Reading Words Carefully

Reading Words Carefully

Written by: Sammy Wichman

As we read through the Bible this year, let’s remember to be cautious with our assumptions. As an example, let’s look into the term “mighty men," which pops up several times in the early chapters of Genesis. This Hebrew word “Gibborim” is used about 150 times in the Old Testament, and is often applied to lions, hunters, soldiers, and leaders.

Here are two specific instances you should’ve just encountered, if you're following the reading plan with us:

In Genesis 6:4, we are introduced to a group described as mighty men: “these were the mighty men who were of old, the men of renown.”

In Genesis 10:8, we are introduced to a man named Nimrod, and the text tells us this: “Cush fathered Nimrod; he was the first on earth to be a mighty man. He was a mighty hunter before the Lord. Therefore it is said, ‘Like Nimrod a mighty hunter before the Lord.’”

In order to read the Bible in a year, you have to read several chapters a day, which is a task that makes skimming (or listening with only one ear open) rather attractive.

As a person living in 2021, if you skimmed Genesis 6 and 10 and read the phrase “mighty men” without giving it much thought, you’d probably assume that the men were good guys, because (in 2021) being “mighty” is an admirable quality to have. It's also an admirable quality that we don't hand out very readily: very few people are described as "mighty" nowadays.

Being mighty is positive from our perspective, but we can’t assume that if someone has one particular positive attribute, that they are also righteous, or God-fearing, or worth emulating.

Someone can be physically strong, or physically skilled, and still be out of relationship with God.

The mighty men described in Genesis 6 are wiped out in the flood.
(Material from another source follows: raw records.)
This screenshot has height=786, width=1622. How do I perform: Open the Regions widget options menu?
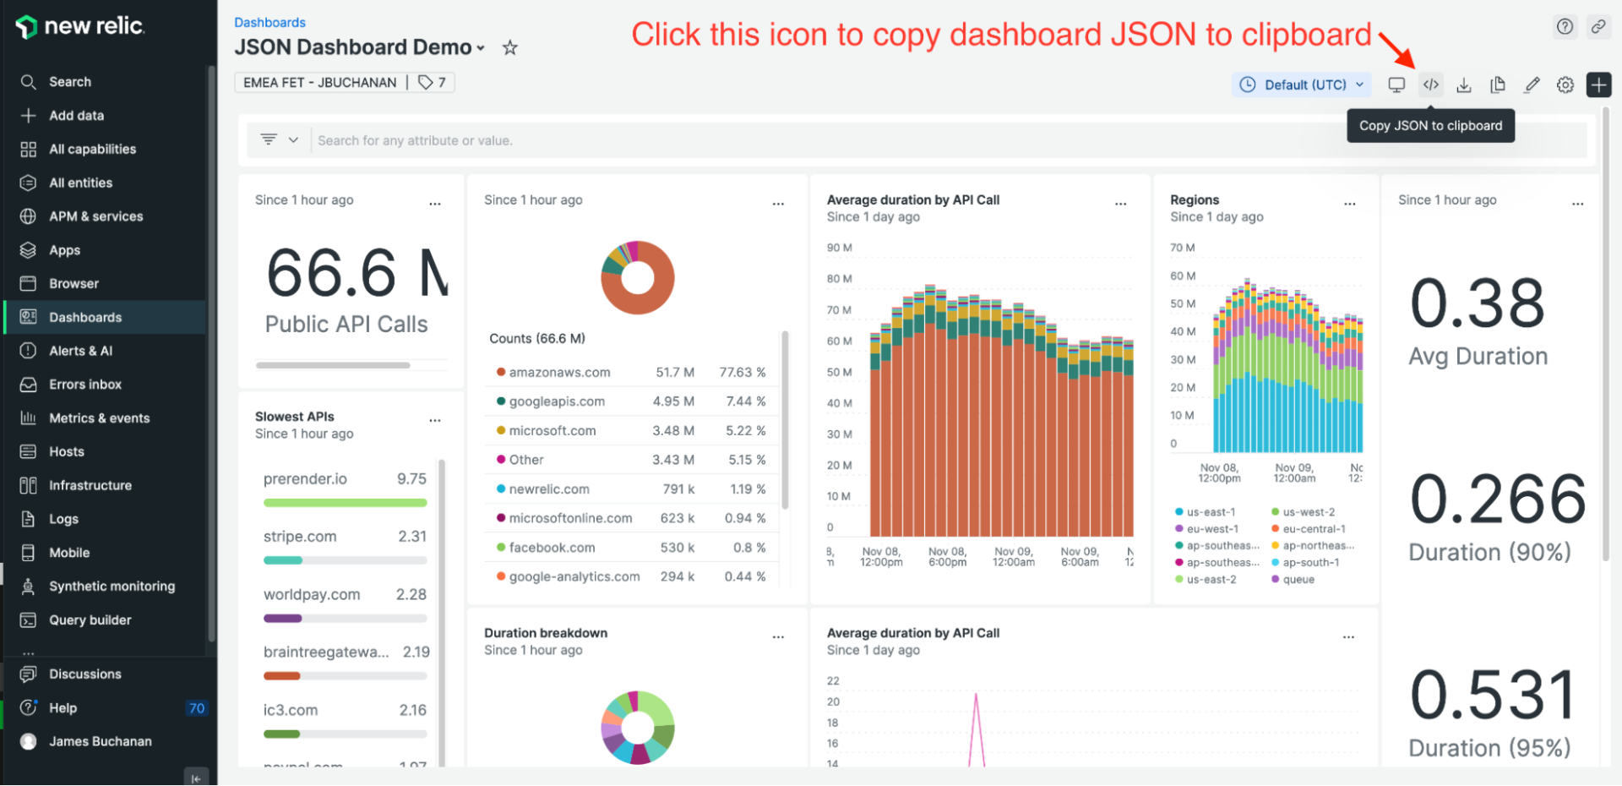tap(1348, 203)
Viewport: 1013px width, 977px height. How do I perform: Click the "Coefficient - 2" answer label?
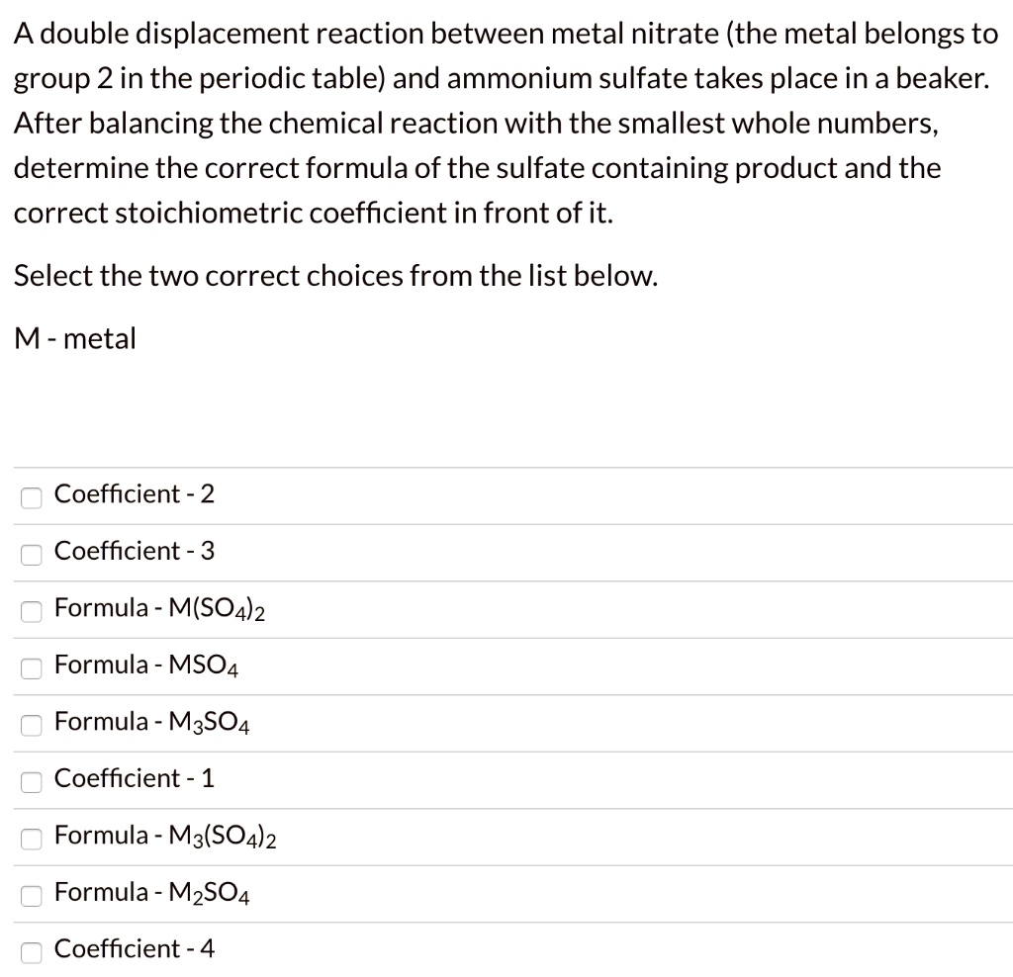tap(134, 494)
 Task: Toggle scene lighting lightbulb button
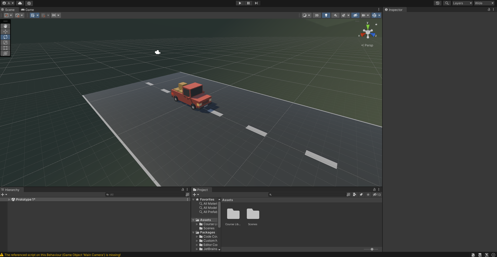tap(326, 15)
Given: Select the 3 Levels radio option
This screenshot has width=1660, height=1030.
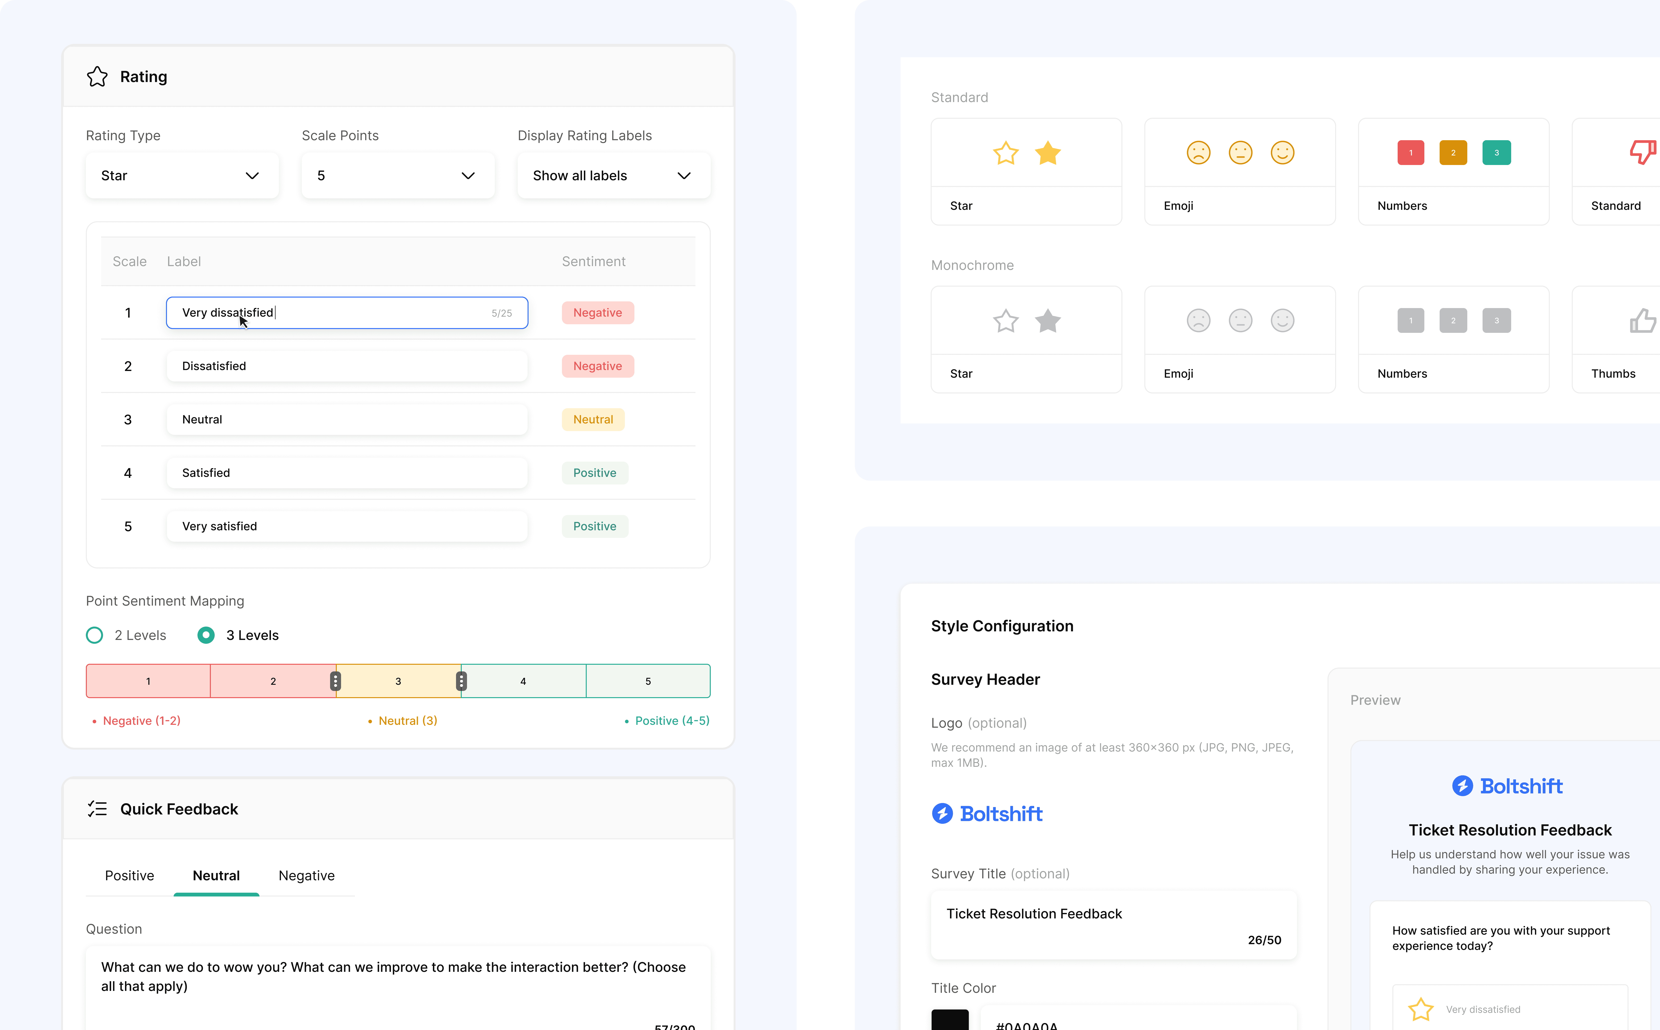Looking at the screenshot, I should click(206, 635).
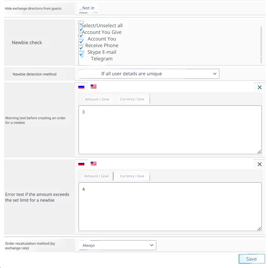Toggle the Select/Unselect all checkbox
Screen dimensions: 268x268
point(81,24)
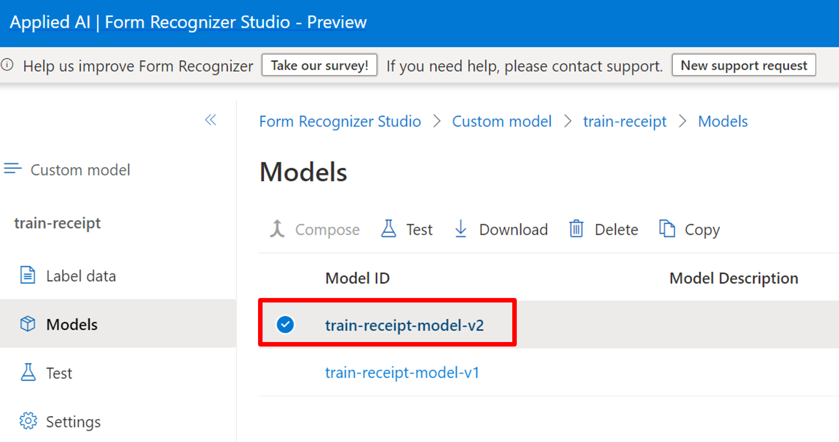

They are included in the group about which Scripture says “The Lord saw that the wickedness of man was great in the earth, and that every intention of the thoughts of his heart was only evil continually. And the Lord regretted that he had made man on the earth, and it grieved him to his heart.” (Gen. 6:5-6) These men were physically mighty, they were manly men, but Scripture tells us that they were also spiritually corrupt.

Nimrod, in Genesis 10, is called mighty because of his skill as a hunter. The text also tells us, however, that he probably led the group that built the tower of Babel, which was a plan out of line with God’s will.

It’s a common mistake to assume that if someone is mentioned in the Bible, or if a particular action is mentioned in the Bible, that it must be good  or morally okay in some way. Can you see the trouble this causes here? It’s so easy to skim Genesis 6 and 10, read the term “mighty men,” couple it with the assumption that the Bible is a hall-of-fame record, and end up with the assumption that these guys are good in God’s eyes.

As we continue on in our reading of God’s Word in 2021, let us commit to reading Scripture carefully, and remembering that the Bible is first and foremost about God.